Wednesday, July 26, 2006

Beach House on the Moon

With all of this talk about the moon and space travel, I thought I’d post a portion of one of my older columns. In general I disprove of anything that I haven’t written in the last year or so. Usually, before I’d post old writing it would be reworked. Today, I’m lazy. Plus, this piece was very time-dependent and is now somewhat outdated. Most people, including the President, pretend that this particular press conference never happened. It was a major flop. There is also a reference to Lance Bass going to space. He didn’t.

Note: I wasn’t actually at the press conference. I was in my recliner eating cold pizza watching the Simpsons.

Without further ado, a portion of the unedited version of...

BEACH HOUSE ON THE MOON

“Using the crew exploration vehicle, we will undertake extended human missions to the moon as early as 2015, with the goal of living and working there for increasingly extended periods of time.”

Whoa! Stop the presses. Excuse me Mr. President, but I was never informed of such plans. Mars…fine, let’s go for it, but the moon?? ? No one asked me for permission.
Who am I? I just happen to be an owner of the moon, who appreciates to be kept in the know when decisions are made involving my property.


This year for Christmas, my brother purchased me an acre of land on the moon for the bargain price of $35.00. The one-acre of land represents the largest thing that I own. Area G11, Quadrant Alpha, Lot Number 6/1190 located 001 squares south and 006 squares east of the extreme or 6-10 degrees north and 20-24 degrees east, is harmoniously located on the northwest portion of the Sea of Tranquility, near the Crater of Argo.
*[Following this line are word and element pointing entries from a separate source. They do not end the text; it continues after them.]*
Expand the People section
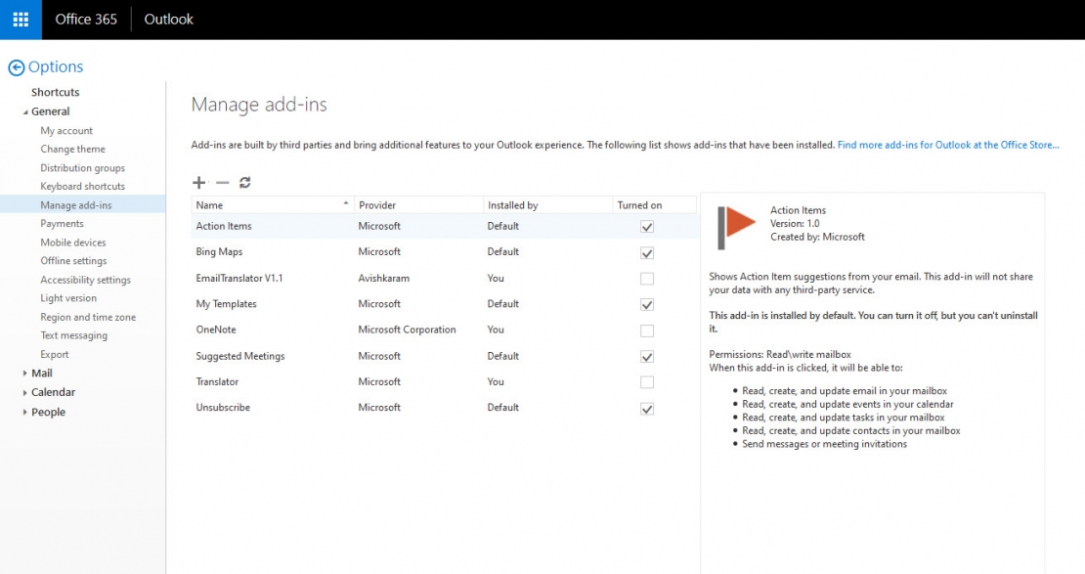Screen dimensions: 1085x574 pos(24,412)
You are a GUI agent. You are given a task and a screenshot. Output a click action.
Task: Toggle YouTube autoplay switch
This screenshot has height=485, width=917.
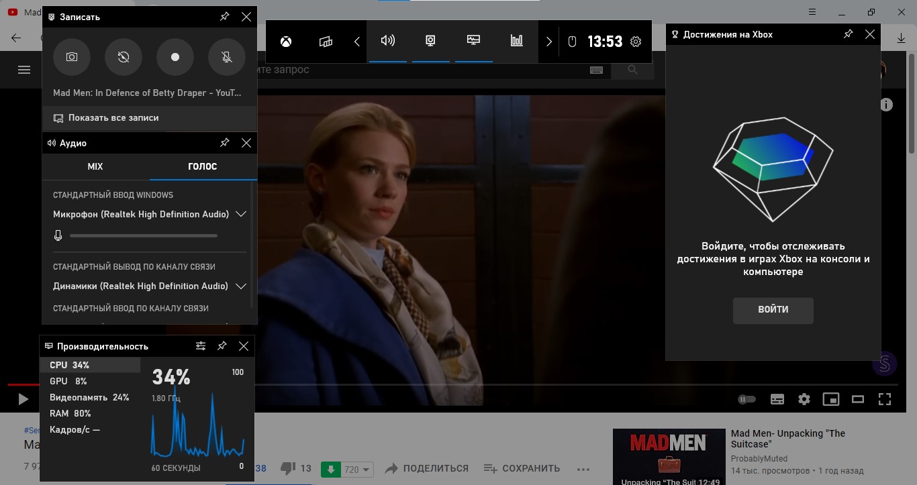(x=746, y=399)
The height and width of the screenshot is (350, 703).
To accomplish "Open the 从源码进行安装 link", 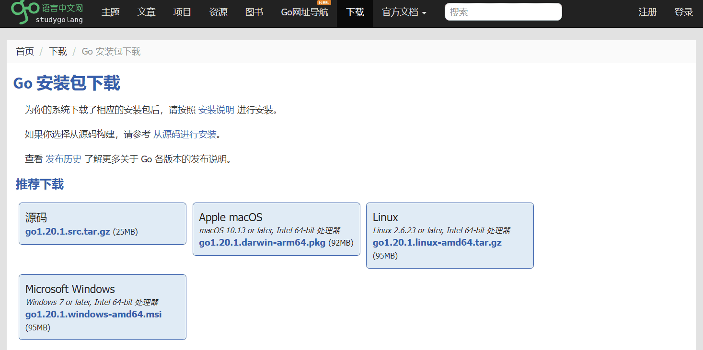I will coord(184,135).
Slices of the big cheese can be purchased from the self-proclaimed “Head Cheese,” Dennis Hope. In 1980, Hope found a loophole in a UN treaty that prevented governments from owning extraterrestrial property, but failed to ban ownership by individuals and corporations. Hope laid claim to the surface of the moon and the eight other planets, forming the Lunar Embassy (http://www.lunarembassy.com/) - one-stop shopping for your extraterrestrial real estate needs.

Mr. President, as an owner of the moon, I hope that you plan to treat it with the respect with which we have treated our own planet. What are your plans for the moon?

“…the moon is home to abundant resources. Its soil contains raw materials that might be harvested and processed into rocket fuel or breathable air.”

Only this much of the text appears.